I believe deeply in the unseen. As a person of faith, I know that God does not reveal everything to us all at once. We are given enough light for the next step, not the entire path. Mystery is not the enemy of faith. It is often the space where faith grows stronger, where discernment develops, and where truth becomes personal rather than instructed.
That belief shapes the way I write.
I do answer the questions I raise in my books. Every mystery has a resolution. Every thread leads somewhere. What I choose not to do is explain the obvious. I trust my readers too much for that.
We live in a world that expects everything to be spelled out. But in real life, clarity often comes quietly. We notice patterns. We feel a shift in the room. We recognize truth not because it was announced, but because it resonated. I write in that same spirit.
Fear does not come from what we fully understand. It comes from what we almost understand. The moment when something clicks just enough for you to realize what is happening, without being told outright, is far more powerful than any explanation I could provide.
I respect the intuitive leap. I believe readers bring their own insight, experience, and faith into the story. When I allow space for that, the story becomes a shared experience rather than a lecture. The tension lingers. The meaning stays with you. The story continues long after the book is closed.

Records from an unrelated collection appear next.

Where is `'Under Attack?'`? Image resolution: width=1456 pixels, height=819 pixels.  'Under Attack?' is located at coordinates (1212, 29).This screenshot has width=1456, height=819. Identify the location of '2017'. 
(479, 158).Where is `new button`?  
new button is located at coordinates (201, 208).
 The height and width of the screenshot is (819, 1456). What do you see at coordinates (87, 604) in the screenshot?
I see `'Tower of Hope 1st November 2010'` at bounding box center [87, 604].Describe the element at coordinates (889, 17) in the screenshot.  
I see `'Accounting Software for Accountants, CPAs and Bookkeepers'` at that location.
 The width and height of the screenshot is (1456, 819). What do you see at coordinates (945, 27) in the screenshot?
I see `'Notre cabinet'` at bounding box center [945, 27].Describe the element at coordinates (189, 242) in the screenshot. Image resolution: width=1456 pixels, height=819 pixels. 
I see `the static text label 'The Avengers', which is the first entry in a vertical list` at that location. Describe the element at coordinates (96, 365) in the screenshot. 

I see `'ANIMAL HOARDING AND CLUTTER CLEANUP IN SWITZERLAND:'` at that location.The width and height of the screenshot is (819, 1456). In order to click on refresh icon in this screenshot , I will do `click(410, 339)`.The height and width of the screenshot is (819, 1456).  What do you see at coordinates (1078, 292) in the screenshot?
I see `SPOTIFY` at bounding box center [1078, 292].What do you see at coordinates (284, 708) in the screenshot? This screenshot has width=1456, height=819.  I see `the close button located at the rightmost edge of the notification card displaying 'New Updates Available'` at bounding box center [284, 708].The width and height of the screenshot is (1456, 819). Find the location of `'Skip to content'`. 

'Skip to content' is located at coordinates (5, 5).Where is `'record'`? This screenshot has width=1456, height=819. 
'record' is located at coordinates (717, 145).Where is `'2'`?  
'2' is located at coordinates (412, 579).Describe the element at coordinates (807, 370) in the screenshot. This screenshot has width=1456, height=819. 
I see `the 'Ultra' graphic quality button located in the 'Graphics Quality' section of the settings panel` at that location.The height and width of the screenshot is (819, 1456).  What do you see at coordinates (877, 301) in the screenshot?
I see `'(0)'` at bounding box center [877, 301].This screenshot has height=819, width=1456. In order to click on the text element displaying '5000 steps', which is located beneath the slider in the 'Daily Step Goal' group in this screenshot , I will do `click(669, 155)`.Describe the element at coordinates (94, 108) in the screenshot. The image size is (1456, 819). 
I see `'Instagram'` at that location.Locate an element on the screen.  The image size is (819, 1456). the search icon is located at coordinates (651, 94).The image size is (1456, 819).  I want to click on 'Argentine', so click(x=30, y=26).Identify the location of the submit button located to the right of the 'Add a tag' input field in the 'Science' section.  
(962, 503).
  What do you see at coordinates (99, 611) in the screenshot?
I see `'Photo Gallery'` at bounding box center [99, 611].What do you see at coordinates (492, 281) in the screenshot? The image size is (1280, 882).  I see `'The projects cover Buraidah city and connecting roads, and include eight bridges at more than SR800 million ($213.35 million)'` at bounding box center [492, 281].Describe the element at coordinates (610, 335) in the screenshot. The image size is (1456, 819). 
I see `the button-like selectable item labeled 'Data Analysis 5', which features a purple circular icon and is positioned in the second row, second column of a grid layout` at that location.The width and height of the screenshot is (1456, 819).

Think about the moments that unsettled you the most. They were rarely loud or over explained. They were subtle. A pause that lasted too long. A truth revealed sideways. A realization that arrived on its own. Those are the moments that feel real, because they mirror how life actually unfolds.
The unseen does not announce itself. It reveals itself to those who are paying attention.
So when something is implied rather than stated, when a presence is felt before it is named, know that it is intentional. I am not withholding answers. I am inviting discernment.
Not everything needs to be explained to be understood.
Some things are meant to be recognized.
So, when I don’t explain everything in my books, it is intentional. Some mysteries are not explainable on this side of heaven.